NEWPORT — A state board on Friday dismissed two licensing complaints that were filed last year against a Nokomis High School guidance counselor because of his appearance in a television ad opposing gay marriage.

The complaints against Don Mendell of Palmyra were filed just before voters repealed the state’s same-sex marriage law in November. Both claimed that Mendell had violated the social workers’ professional code of ethics by publicly supporting the repeal.

Doug Dunbar, spokesman for the state Office of Licensing & Registration, confirmed Friday that the complaints had been dismissed.

“The board found there wasn’t adequate evidence of a violation,” he said, “so they found it wasn’t adequate for a disciplinary action.”

Mendell, contacted at home, said he attended the licensing hearing Friday morning and the vote to dismiss the complaints was 2-1. He said the decision was satisfying and a relief.

“This has been difficult, to have this kind of threatening feeling of my livelihood, my licensing to practice social work being in peril because I participated in the referendum, the political system,” Mendell said. “So, it feels like vindication, not just for me, but for any person who wants to fully participate in the democratic system. People should hopefully take this as a sort of civics lesson that free speech is precious and we all have that right.”

Mendell has been represented by lawyers from The Alliance Defense Fund, a national organization that specializes in “legal defense and advocacy of religious freedom.”

In a statement, the organization said the licensing board was right to dismiss the complaint because “the government should not punish people because they believe that marriage is defined as one man and one woman, and because they say so during a political campaign.”

“The First Amendment,” said Jordan Lorence, who represented Mendell, “protects the rights of citizens to speak out on important public policy matters being voted on by the people.
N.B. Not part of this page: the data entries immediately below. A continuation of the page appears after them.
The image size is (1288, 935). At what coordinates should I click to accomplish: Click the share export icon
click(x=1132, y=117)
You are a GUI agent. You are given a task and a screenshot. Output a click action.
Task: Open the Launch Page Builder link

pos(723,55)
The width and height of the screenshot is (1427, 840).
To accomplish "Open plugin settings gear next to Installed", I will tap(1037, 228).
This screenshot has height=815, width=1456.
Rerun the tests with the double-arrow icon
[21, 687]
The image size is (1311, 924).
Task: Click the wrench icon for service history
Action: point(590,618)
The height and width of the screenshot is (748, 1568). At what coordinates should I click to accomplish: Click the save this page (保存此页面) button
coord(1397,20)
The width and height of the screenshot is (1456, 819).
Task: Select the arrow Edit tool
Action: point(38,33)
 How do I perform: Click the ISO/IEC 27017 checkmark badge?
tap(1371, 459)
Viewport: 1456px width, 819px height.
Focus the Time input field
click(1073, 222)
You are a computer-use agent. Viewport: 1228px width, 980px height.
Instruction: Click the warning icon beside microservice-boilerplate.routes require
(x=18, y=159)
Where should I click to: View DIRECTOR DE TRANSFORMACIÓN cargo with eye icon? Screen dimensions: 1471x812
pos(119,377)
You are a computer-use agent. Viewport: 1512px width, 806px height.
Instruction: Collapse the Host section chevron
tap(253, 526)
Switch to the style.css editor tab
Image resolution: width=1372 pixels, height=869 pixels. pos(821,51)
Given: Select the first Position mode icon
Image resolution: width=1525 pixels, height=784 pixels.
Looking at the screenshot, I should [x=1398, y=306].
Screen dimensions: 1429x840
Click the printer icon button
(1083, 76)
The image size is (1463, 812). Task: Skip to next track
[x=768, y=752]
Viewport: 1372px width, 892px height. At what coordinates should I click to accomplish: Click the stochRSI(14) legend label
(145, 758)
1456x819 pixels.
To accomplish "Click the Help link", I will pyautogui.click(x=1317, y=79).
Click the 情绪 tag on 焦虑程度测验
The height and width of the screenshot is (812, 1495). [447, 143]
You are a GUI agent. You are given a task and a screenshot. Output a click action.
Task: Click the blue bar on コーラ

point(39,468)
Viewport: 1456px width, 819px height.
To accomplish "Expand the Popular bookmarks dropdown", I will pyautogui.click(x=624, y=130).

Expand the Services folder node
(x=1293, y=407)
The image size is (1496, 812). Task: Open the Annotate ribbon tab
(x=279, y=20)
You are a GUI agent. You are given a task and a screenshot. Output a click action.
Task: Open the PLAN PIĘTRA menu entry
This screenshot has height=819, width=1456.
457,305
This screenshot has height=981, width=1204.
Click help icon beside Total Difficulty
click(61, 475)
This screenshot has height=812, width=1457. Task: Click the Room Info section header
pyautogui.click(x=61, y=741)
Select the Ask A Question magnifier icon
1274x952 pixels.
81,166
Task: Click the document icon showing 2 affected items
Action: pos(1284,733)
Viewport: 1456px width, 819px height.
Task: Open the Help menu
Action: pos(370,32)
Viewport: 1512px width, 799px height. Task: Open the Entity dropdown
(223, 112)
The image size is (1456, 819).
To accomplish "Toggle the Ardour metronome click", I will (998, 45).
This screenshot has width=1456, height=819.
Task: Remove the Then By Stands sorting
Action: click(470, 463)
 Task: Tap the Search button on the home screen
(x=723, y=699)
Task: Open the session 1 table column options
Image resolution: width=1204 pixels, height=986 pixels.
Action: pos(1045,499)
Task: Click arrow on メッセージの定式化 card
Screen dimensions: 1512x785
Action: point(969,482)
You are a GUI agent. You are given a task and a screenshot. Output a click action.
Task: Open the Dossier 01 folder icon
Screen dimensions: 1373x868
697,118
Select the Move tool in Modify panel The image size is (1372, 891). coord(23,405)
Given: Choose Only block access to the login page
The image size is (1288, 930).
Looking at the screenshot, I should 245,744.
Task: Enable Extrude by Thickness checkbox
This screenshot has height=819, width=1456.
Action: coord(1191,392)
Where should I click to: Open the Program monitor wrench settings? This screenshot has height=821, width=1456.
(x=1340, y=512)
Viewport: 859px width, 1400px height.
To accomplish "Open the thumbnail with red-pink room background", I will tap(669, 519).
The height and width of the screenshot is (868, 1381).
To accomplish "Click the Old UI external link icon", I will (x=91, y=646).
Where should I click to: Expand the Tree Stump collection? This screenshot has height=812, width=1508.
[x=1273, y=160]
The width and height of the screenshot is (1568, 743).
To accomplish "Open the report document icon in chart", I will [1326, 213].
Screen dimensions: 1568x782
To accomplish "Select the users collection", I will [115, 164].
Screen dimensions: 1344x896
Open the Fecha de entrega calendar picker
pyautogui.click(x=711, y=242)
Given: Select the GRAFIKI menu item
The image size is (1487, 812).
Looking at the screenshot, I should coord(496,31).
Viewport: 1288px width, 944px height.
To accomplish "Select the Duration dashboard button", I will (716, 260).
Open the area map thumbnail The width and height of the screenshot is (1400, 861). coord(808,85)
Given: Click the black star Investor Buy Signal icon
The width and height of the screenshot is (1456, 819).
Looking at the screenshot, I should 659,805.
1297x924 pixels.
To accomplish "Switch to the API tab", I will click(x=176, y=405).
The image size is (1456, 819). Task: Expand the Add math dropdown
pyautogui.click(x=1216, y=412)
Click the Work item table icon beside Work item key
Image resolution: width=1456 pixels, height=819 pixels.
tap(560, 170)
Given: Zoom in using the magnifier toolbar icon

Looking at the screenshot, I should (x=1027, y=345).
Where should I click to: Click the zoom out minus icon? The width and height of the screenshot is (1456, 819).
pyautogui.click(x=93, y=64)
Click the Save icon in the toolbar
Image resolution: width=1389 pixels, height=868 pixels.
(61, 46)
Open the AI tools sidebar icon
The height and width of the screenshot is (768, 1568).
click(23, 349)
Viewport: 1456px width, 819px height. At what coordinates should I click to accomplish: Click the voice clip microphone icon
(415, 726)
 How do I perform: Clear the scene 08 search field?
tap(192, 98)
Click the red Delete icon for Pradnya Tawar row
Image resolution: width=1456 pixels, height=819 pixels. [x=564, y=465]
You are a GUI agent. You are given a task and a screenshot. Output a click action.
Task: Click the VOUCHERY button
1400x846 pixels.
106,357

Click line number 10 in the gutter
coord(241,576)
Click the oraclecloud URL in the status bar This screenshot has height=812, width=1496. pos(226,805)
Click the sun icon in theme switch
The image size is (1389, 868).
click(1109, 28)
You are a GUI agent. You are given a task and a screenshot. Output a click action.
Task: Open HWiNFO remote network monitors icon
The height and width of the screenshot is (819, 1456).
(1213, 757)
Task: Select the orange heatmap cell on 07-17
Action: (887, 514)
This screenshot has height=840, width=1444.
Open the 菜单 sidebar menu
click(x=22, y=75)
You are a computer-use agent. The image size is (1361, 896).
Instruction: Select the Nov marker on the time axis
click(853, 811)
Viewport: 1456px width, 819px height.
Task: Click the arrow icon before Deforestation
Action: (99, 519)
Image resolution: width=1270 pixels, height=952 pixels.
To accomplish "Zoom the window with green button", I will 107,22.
State governments around our nation license many professions. Holding a professional license should not permit the state to punish those who publicly advocate for marriage as one man and one woman.”

Mendell appeared in a TV commercial in support of Question 1, which repealed the gay-marriage law, after Nokomis High’s literacy coach Sherri Gould appeared in a commercial, identified as 2005 Teacher of the Year, in opposition to the repeal.

In his commercial, Mendell referred to Gould as a “gay activist already pushing this type of agenda” and asked viewers to vote yes on Question 1 “to prevent homosexual marriage from being pushed on Maine students.”

The first complaint against Mendell was filed on Oct. 19 by Ann Sullivan, a social worker at Newport Elementary School. Citing Mendell’s role in the commercial, the complaint sought to revoke his license because “he does not have the right as a licensed social worker to make public comments that can endanger or promote discrimination.”

Sullivan’s complaint said Mendell was “entitled to his own personal opinion” but he didn’t have the right to make such comments as a licensed social worker. The complaint went on to quote negative reactions from unnamed students.

A second complaint was filed on Oct. 30 by Jennifer Jones, a licensed clinical social worker from Augusta.

Efforts to reach Sullivan and Jones late Friday were not successful.

Mendell said the dismissal of the complaints gives him courage to “continue to speak out if I feel undue pressures are put on kids.

“I’m speaking out that I do believe in equal rights of children to have a mother and father, if at all possible,” he said. “And I will take stands against things that I feel threaten children from having access to a mother and father, especially if that’s going to be taught in schools to minors.”